Modern Gradle supports composite builds, which allows to substitute on-disk projects for binary publications. Composite builds transparently accomplish what is usually a frustrating loop of:
- change library
- publish library snapshot to the local Maven repository
- consume library snapshot in application
Let's assume that the (two or) three projects are siblings, like:
git clone https://github.com/mozilla/application-services
git clone https://github.com/mozilla-mobile/android-components
git clone https://github.com/mozilla-mobile/reference-browser
By default when building Android Components using gradle, the gradle-cargo plugin will compile application-services for every
possible platform, which might end up in failures. You can customize which targets are built in application-services/local.properties
(more information):
# Only one `rust.targets` assignment can be done, hence the commented lines.
# For physical devices:
# rust.targets=arm
# For unit tests:
# rust.targets=darwin # Or linux-*, windows-* (* = x86/x64)
# For emulator only:
rust.targets=x86
Both android-components and reference-browser have custom build logic for dealing with composite builds,
so you should be able to configure it by simply adding the path to the application-services repo
in the correct local.properties
file:
In android-components/local.properties
:
substitutions.application-services.dir=../application-services
In reference-browser/local.properties
:
substitutions.application-services.dir=../application-services
If this doesn't seem to work, or if you need to configure composite builds for a project that does
not contain this custom logic, add the following to settings.gradle
:
In android-components/settings.gradle
:
includeBuild('../application-services')
In reference-browser/settings.gradle
:
includeBuild('../android-components') {
dependencySubstitution {
// As required.
substitute module('org.mozilla.components:browser-storage-sync') with project(':browser-storage-sync')
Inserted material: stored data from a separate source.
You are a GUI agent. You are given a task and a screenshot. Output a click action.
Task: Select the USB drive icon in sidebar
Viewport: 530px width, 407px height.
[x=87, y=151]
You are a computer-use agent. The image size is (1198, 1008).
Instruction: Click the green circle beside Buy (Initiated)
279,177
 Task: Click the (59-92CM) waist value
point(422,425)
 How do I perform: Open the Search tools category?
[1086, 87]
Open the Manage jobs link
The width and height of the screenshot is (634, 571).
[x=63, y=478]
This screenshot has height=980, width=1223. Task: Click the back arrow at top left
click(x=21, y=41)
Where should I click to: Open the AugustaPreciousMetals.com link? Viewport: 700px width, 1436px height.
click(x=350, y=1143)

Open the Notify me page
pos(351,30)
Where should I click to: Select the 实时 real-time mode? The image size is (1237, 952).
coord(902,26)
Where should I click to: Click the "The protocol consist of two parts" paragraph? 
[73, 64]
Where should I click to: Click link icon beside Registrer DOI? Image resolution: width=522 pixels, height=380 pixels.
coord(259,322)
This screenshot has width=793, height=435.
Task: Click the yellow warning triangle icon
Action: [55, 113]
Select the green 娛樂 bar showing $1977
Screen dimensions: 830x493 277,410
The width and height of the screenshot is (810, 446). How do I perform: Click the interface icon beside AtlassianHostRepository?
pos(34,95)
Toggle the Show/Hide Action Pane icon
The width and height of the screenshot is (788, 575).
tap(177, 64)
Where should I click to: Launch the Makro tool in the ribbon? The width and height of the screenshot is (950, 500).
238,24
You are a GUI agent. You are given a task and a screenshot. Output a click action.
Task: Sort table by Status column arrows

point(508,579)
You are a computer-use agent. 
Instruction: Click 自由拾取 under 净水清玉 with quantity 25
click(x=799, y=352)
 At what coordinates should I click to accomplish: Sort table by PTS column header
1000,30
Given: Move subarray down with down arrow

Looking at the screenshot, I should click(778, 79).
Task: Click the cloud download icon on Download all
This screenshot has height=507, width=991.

substitute module('org.mozilla.components:service-firefox-accounts') with project(':service-firefox-accounts')
substitute module('org.mozilla.components:service-sync-logins') with project(':service-sync-logins')
}
}
// Gradle handles transitive dependencies just fine, but Android Studio doesn't seem to always do
// the right thing. Duplicate the transitive dependencies from `android-components/settings.gradle`
// here as well.
includeBuild('../application-services')
There's a big gotcha with library substitutions: the Gradle build computes lazily, and AARs don't include their transitive dependencies' JNI libraries. This means that in android-components
, ./gradlew :service-sync-logins:assembleDebug
does not invoke :logins:cargoBuild
, even though :service-sync-logins
depends on the substitution for :logins
and even if the inputs to Cargo have changed! It's the final consumer of the :service-sync-logins
project (or publication) that will incorporate the JNI libraries.
In practice that means you should always be targeting something that produces an APK: a test, a sample module, or the Reference Browser itself. Then you should find that the cargoBuild
tasks are invoked as you expect.
- Transitive substitutions (as shown above) work but require newer Gradle versions (4.10+).
- Android Studio happily imports substitutions, but it doesn't appear to always do the right thing with transitive substitutions. Best to keep substitutions in the final project (i.e., in
reference-browser/settings.gradle
) or to duplicate them in all transitive links. - Be aware that the project list can get very large! At this time, there's no way to filter the project list.